Plaintiff moved for summary judgment on the grounds noted above, and also argued that any affirmative defenses were waived because of Mount Vernon’s failure to deny or disclaim coverage. In its cross motion for summary judgment, Mount *200Vernon contended that the policy insured only GDM, that plaintiff was not identified thereon as either a named or an additional insured, that the certificate of insurance was not evidence of insurance coverage, that the certificate of insurance had not been issued by Mount Vernon but only by GDM’s broker, and that, in any event, the certificate clearly indicated thereon that it did not extend coverage. Affidavit evidence submitted by Mount Vernon averred that Mount Vernon had not insured plaintiff and that Freeman, insofar as he was not Mount Vernon’s agent, had no authority to bind Mount Vernon. Mount Vernon also noted that it had not been a party to any agreement between plaintiff and GDM, and insofar as it had not insured plaintiff, it was not obligated to provide a defense. In response, plaintiff argued that Mount Vernon, under the terms of the policy, had obligated itself to provide coverage to a class of entities that included plaintiff. In this regard, the policy obligated the carrier to defend and indemnify those parties for whom its insured was contractually obligated under an “insured contract” to indemnify for bodily injuries. It also defined an insured contract as “[t]hat part of any other contract or agreement pertaining to your business . . . under which you assume the tort liability of another party to pay for bodily injury or property damage to a third person or organization. Tort liability means a liability that would be imposed by law in the absence of any contract or agreement.” Mount Vernon contended that the policy contained no coverage for contractual indemnity. Mount Vernon included a copy of GDM’s file with the motion to indicate that no application had been made to add plaintiff as an additional insured.

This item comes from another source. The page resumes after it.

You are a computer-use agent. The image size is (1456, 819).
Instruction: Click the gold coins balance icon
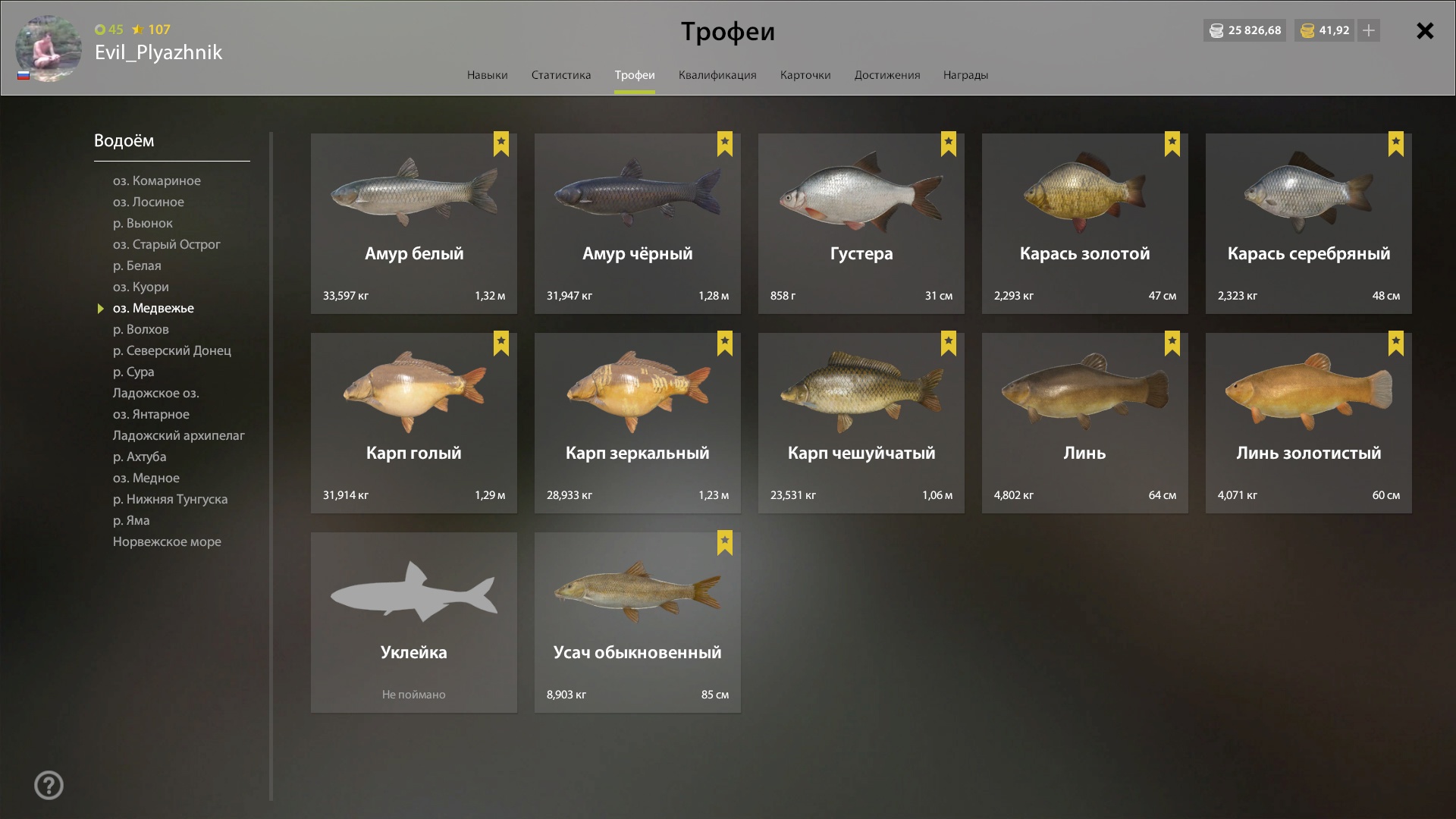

Initially, it is well established that the party claiming insurance coverage bears the burden of proving entitlement, and, as we have recently held, a party that is not named an insured or an additional insured on the face of the policy is not entitled to coverage (Moleon v Kreisler Borg Florman Gen. Constr. Co., 304 AD2d 337 [2003]). Nor does the certificate of insurance in this case confer coverage. A certificate of insurance is only evidence of a carrier’s intent to provide coverage but is not a contract to insure the designated party nor is it conclusive proof, standing alone, that such a contract exists (Buccini v 1568 Broadway Assoc., 250 AD2d 466 [1998]). Nor does it appear in this case that GDM’s broker had the authority to bind the carrier, for which it did not act as agent, so that we would not on that basis estop the carrier from denying the existence of coverage (compare Bucon, Inc. v Pennsylvania Mfg. Assn. Ins. Co., 151 AD2d 207 [1989]). Insofar as the claim fell outside of the policy’s coverage, the carrier was not required to disclaim as to coverage that did *201not exist (cf. Worcester Ins. Co. v Bettenhauser, 95 NY2d 185 [2000]; Zappone v Home Ins. Co., 55 NY2d 131 [1982] [no contractual relationship between claimant and carrier]; compare Handelsman v Sea Ins. Co., 85 NY2d 96 [1994] [claimants were insureds under policy, but coverage for incident was potentially barred by policy exclusion; disclaimer required]). Under the facts of this case, GDM could not create rights and obligations as between plaintiff and the carrier. Concur—Tom, J.P., Andrias, Saxe and Williams, JJ.